(WHAT YOU NEED TO DO)
[a] According to the Blender 2.83 article, which mainline release comes next, and when is it due?
[b] Please extract the stretch of the Blender 2.83 article from "With the launch" through "is no different.", copying it word for word.

To greet the launch of the Blender 2.83 release, we loaded up our test rigs to generate fresh performance numbers. For rendering, we’re going to pore over CPU, GPU, CPU and GPU, and NVIDIA’s OptiX. For good measure, we’ll also look at viewport frame rates, and the impact of tile sizes with Cycles GPU rendering.
With the launch of Blender 2.83, we’re reminded once again that time really flies. Before we’ll know it, it will have already been a year since 2.80 released – and remember just how long that took to land? While that release was a massive update over 2.79, the Blender Foundation hasn’t slowed down in its development. Each successor release has had notable features, and 2.83 is no different.
Due to the amount of time it takes to generate in-depth performance data for Blender alone, across CPU and GPU, and the fact that performance doesn’t always change much from one release to another, we like to wait a few iterations before diving in. Well, with 2.80 having released last summer, we’re definitely due for a fresh set of results.
One of the most notable aspects of 2.83 is that it’s an LTS (long-term support) release. Many Blender users may eagerly update with each new release, but if quick adoption is out-of-the-question, those users can relax, knowing that the LTS will be supported for up to two years. Any updates that hit it will be related to bug and security fixes. The next mainline release will be 2.90, due this August.
To get a full overview of features added to Blender 2.83, we’d suggest looking through the release notes. The Blender Foundation does an amazing job of showing off new features, and not to mention, cluing you into their existence in the first place.
Of note, 2.83 introduces OpenXR and scene inspection for VR use – a major addition that will be built up with each new release. Grease Pencil has also been overhauled for 2D animation, while Eevee has seen a numbers of added features, like high-quality normals and hair transparency. AI denoising has also gained another option, thanks to NVIDIA’s OptiX (RTX hardware required). This is all barely scratching the surface, so definitely check out the release notes and video above.
For this article, we’re going to explore both rendering and viewport performance. On the rendering side, we’re evaluating CPU only, GPU only, CPU + GPU heterogeneous, and also NVIDIA’s OptiX. For viewport, we’ve swapped out our complex scene with a more modest replacement, of a detailed game controller.
Here’s the full list of hardware being tested for this article:
Motherboard chipset drivers were updated on each platform before testing. AMD CPU: All chips were run with DDR4-3600 16GBx4 Corsair Vengeance. Intel CPU: All chips were run with DDR4-3200 16GBx4 Corsair Vengeance. All GPU testing was done with our Intel Core i9-10980XE workstation. AMD Radeon Driver: Adrenaline 20.5.1 NVIDIA GeForce & TITAN Driver: GeForce 446.14 All product links in this table are affiliated, and support the website.
We included some workstation graphics cards in our testing when we looked at Blender 2.80 last year, but we skipped them this time due to the fact that having them only adds noise – and not in the rendering sense. As an example, an RTX 6000 is going to perform little different from a TITAN RTX, as both have the same core configurations. There are no ProViz-specific optimizations that we know of exclusive to AMD Radeon Pro or NVIDIA Quadro.

(COLLECTED DATA)

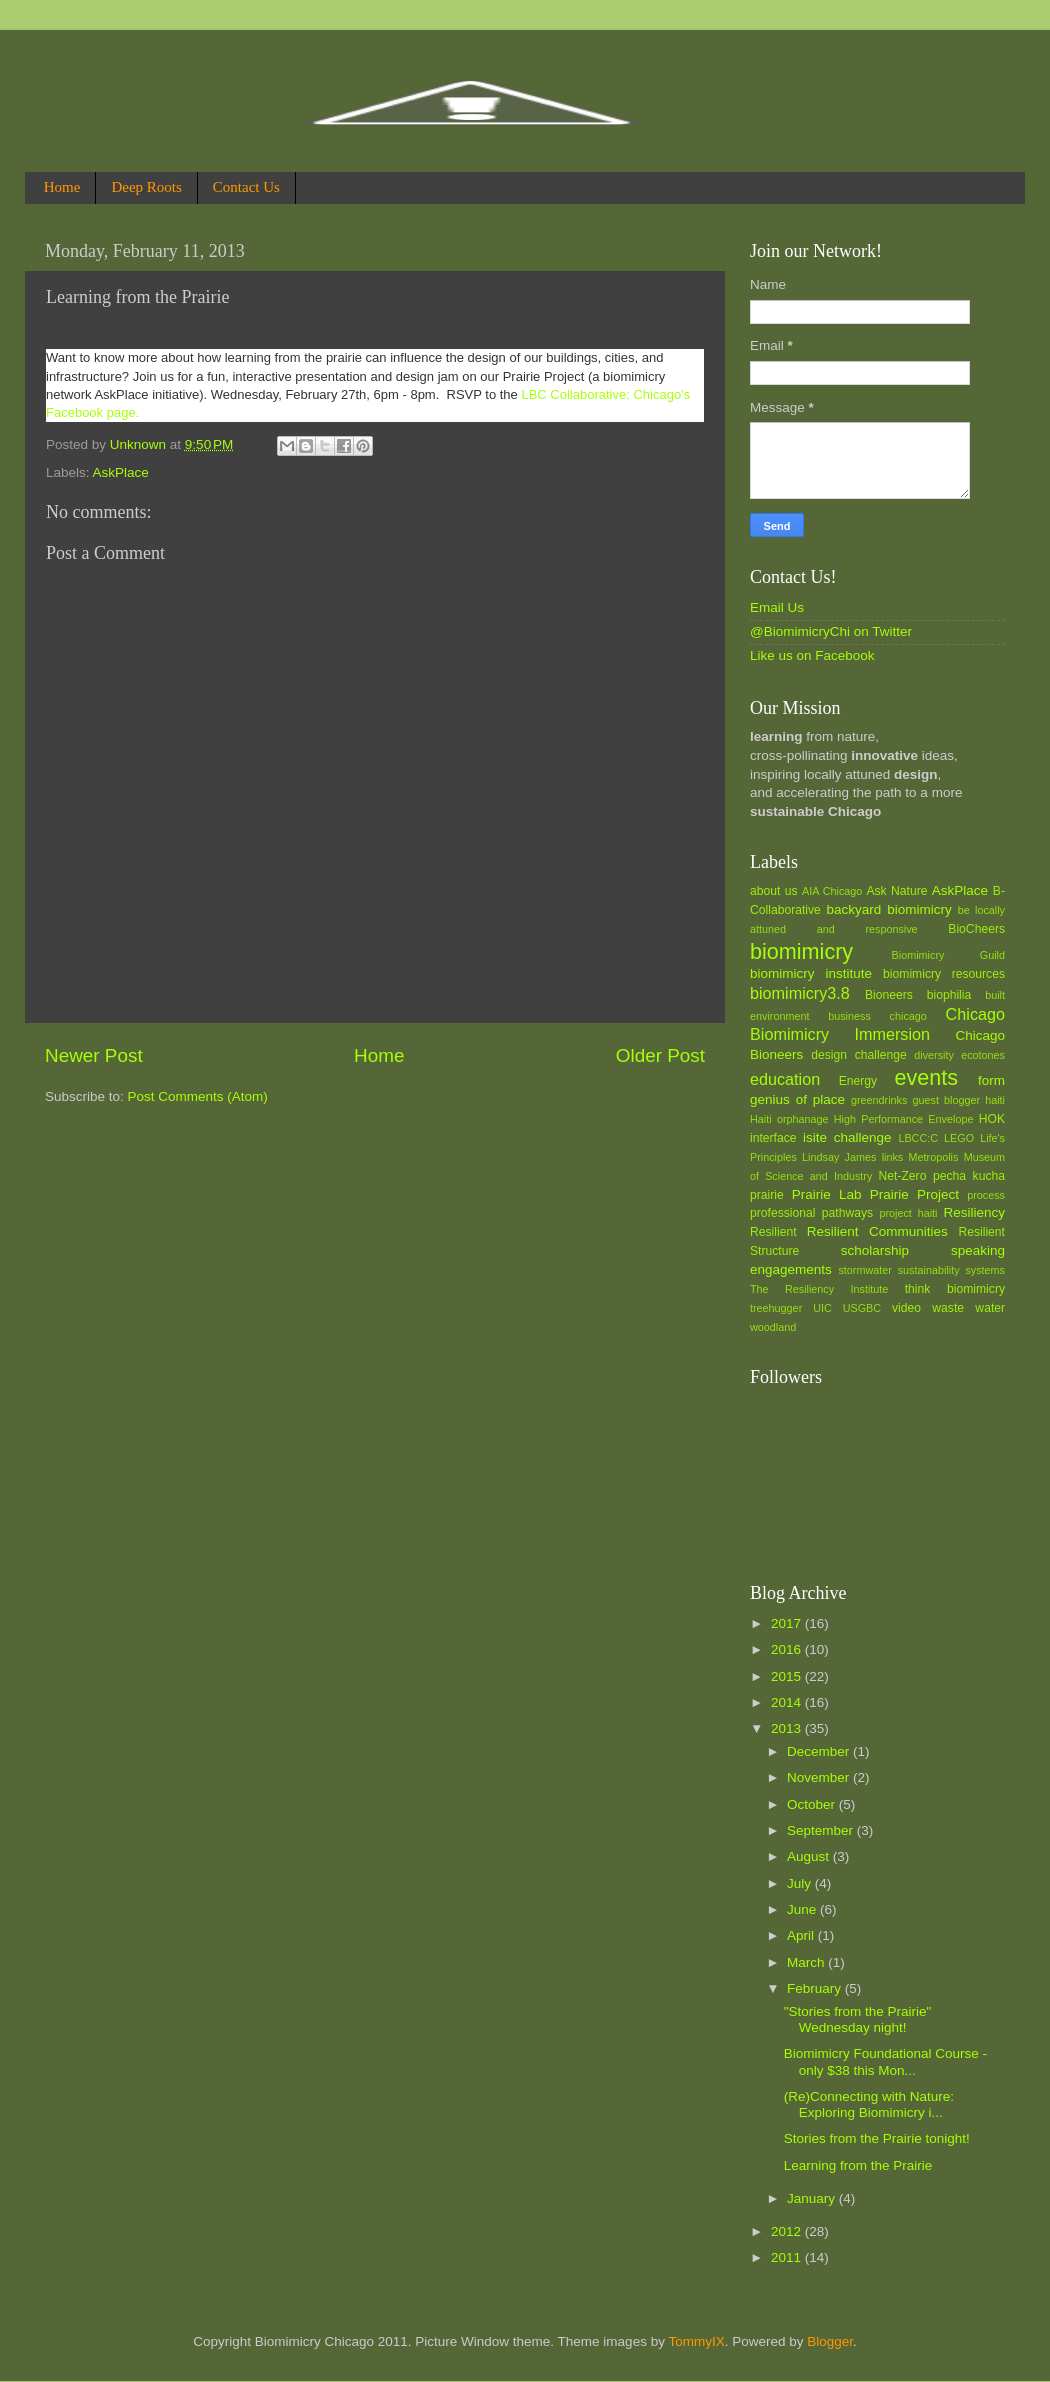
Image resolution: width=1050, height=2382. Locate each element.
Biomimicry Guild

(PER-TASK OUTPUTS)
[a] Blender 2.90, due this August.

[b]
With the launch of Blender 2.83, we’re reminded once again that time really flies. Before we’ll know it, it will have already been a year since 2.80 released – and remember just how long that took to land? While that release was a massive update over 2.79, the Blender Foundation hasn’t slowed down in its development. Each successor release has had notable features, and 2.83 is no different.